EXERCISE INSTRUCTIONS —
1: In the article below about the Camp Pendleton commemoration, translate this sentence into Spanish: "Base officials embraced the event and planned to recreate the tent city that provided the first temporary homes for some 50,000 Vietnam refugees who passed through Pendleton on their way to resettlement in the United States."
2: Pick up the article below about the Camp Pendleton commemoration and keep writing from its last sentence.

READING PASSAGE —
*** Block opens ***

She says many of her friends and family regard holding the commemoration in a high school football stadium "a joke."
"I'm positive I would not have planned to go home but for it being planned at Camp Pendleton. For me, the place really does matter,'' she said.
Organizers had planned for more than a year to hold the event Saturday, April 25 at Pendleton. It was one of several military bases around the country set up to receive refuges after the war, when millions fled the fallen South Vietnam.
Base officials embraced the event and planned to recreate the tent city that provided the first temporary homes for some 50,000 Vietnam refugees who passed through Pendleton on their way to resettlement in the United States.
Jason Johnston, director of public affairs at the base, said that after months of planning discussions, organizers informed Pendleton brass last Friday that they would not hold the event on the base because the Defense Department would not permit the flag of a country not officially recognized by the United States to fly on a military installation.
"As far as we are concerned, the event is canceled,'' he said. "We tried to make accommodations and give them options.''
Capt. Eric Flanagan, media officer at Marine Headquarters in Washington, said U.S. government policy requires that display of flags "are restricted to formally recognized governments.''
With three red stripes on a yellow field, it's a flag that's forgotten by most of the world but remains a vital piece of heritage and potent anti-communist touchstone for many from what was once the Republic of Vietnam. California and at least a dozen other states have recognized it as the symbol of their Vietnamese American community.

*** Block closes ***

INFORMATION GIVEN —
*** Block opens ***

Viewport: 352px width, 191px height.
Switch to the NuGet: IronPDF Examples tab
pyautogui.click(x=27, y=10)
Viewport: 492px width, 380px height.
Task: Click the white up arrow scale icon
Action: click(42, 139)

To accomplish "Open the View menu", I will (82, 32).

*** Block closes ***
*** Block opens ***

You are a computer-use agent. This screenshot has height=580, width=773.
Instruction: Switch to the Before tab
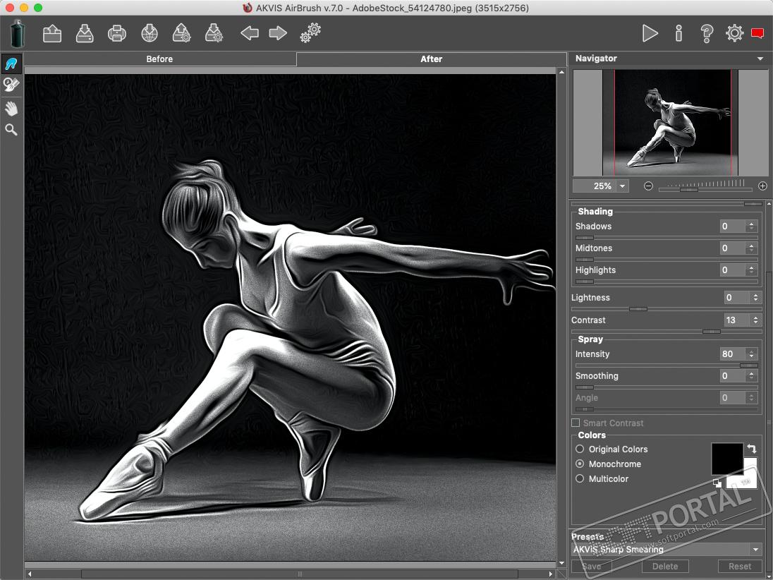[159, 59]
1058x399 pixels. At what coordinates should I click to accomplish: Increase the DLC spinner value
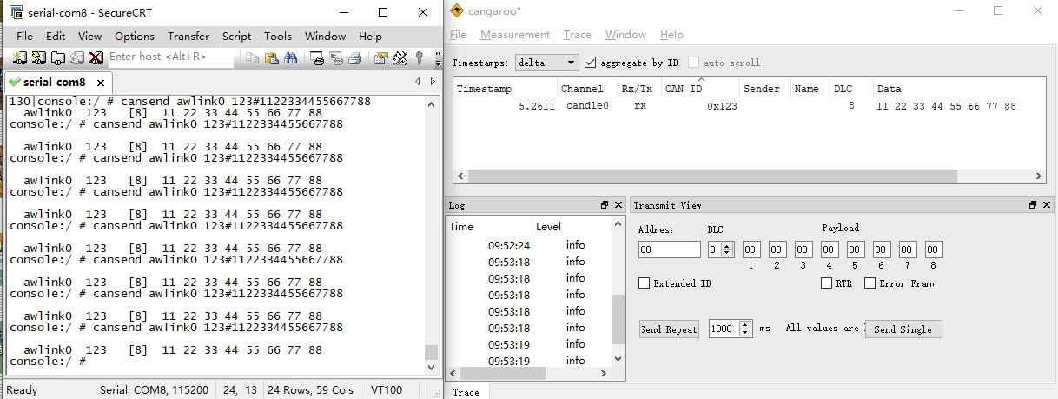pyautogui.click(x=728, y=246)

*** Block closes ***
*** Block opens ***

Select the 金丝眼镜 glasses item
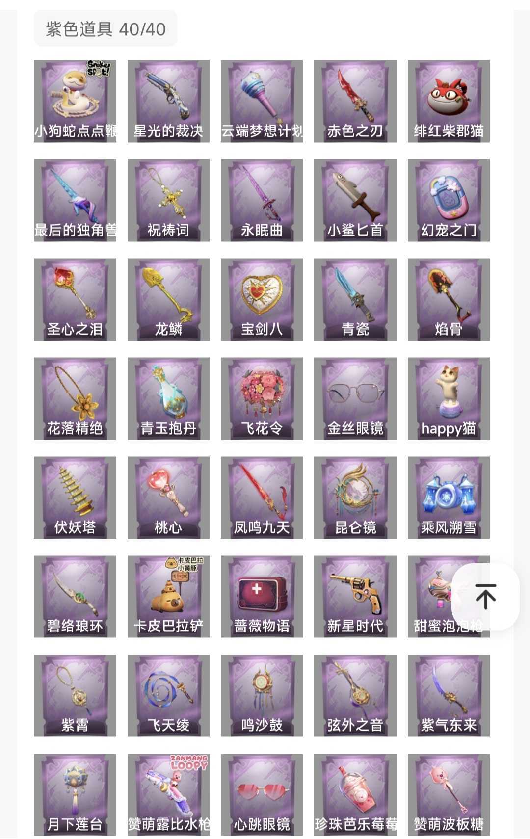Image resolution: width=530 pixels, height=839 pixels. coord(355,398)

*** Block closes ***

ANSWERS BELOW —
1: Los funcionarios de la base acogieron el evento y planearon recrear la ciudad de tiendas de campaña que proporcionó los primeros hogares temporales a unos 50.000 refugiados de Vietnam que pasaron por Pendleton en su camino hacia el reasentamiento en los Estados Unidos.

2:
Display in communist-run Vietnam today risks prosecution. But it can be seen daily on the streets of Little Saigon, a section of Los Angeles suburbs that spills across several Orange County cities and is home to more people of Vietnamese origin than anywhere outside Vietnam.
Tran, one of the event organizers, said making the flag a part of the anniversary was a major requirement of some organizers and sponsors, and she said donors threatened to withdraw their contributions if the flag was denied. She declined to name them.
"Really, the flag is not only important to our principle, but it reflects what others in the community feel as well,'' she said. "Either we go big or we go home.''
But some say the flag shouldn't outweigh the anniversary.
"The disappointment is, why can we not compromise?'' says Huong Duong, an internal medicine physician from Tustin, Calif. "We are the symbol of the old South Vietnam. We don't walk around with the flag every day.''
Duong was 18 when she arrived at Camp Pendleton in 1975 with her mother, eight younger siblings and a large extended family. Their father, a South Vietnam Army colonel, was held in Vietnam and not allowed out for another 14 years. They eventually were sponsored by a local family and built a life in Orange County, Calif.
"My aunts and uncles, they are all in their 80s and 90s now, a generation that is dying off,'' she said.
"They too would like to be able to set foot on the ground where they started (in the United States), 40 years ago."
Vietnam scholars say it's little surprise the flag still triggers such deep emotions among an immigrant community that lost its homeland in war.
"A lot of the older generation, especially, that went through the war had to suffer a lot of atrocities and traumatic events at the hands of the communist government,'' says Tu-Uyen Nguyen, assistant professor in the Asian American Studies Program at California State University-Fullerton.
"So clinging to the symbol of what they lost is a way of coping for them,'' Nguyen said.
Quyen Di Chuc Bui, 68, a Vietnamese language lecturer at UCLA who grew up in Saigon, said the flag unites the Vietnam diaspora around the world as a symbol of shared culture, history, loss and gratitude.
"When we fly the flag, it means we also fly the soul of our soldiers,'' Chuc Bui said.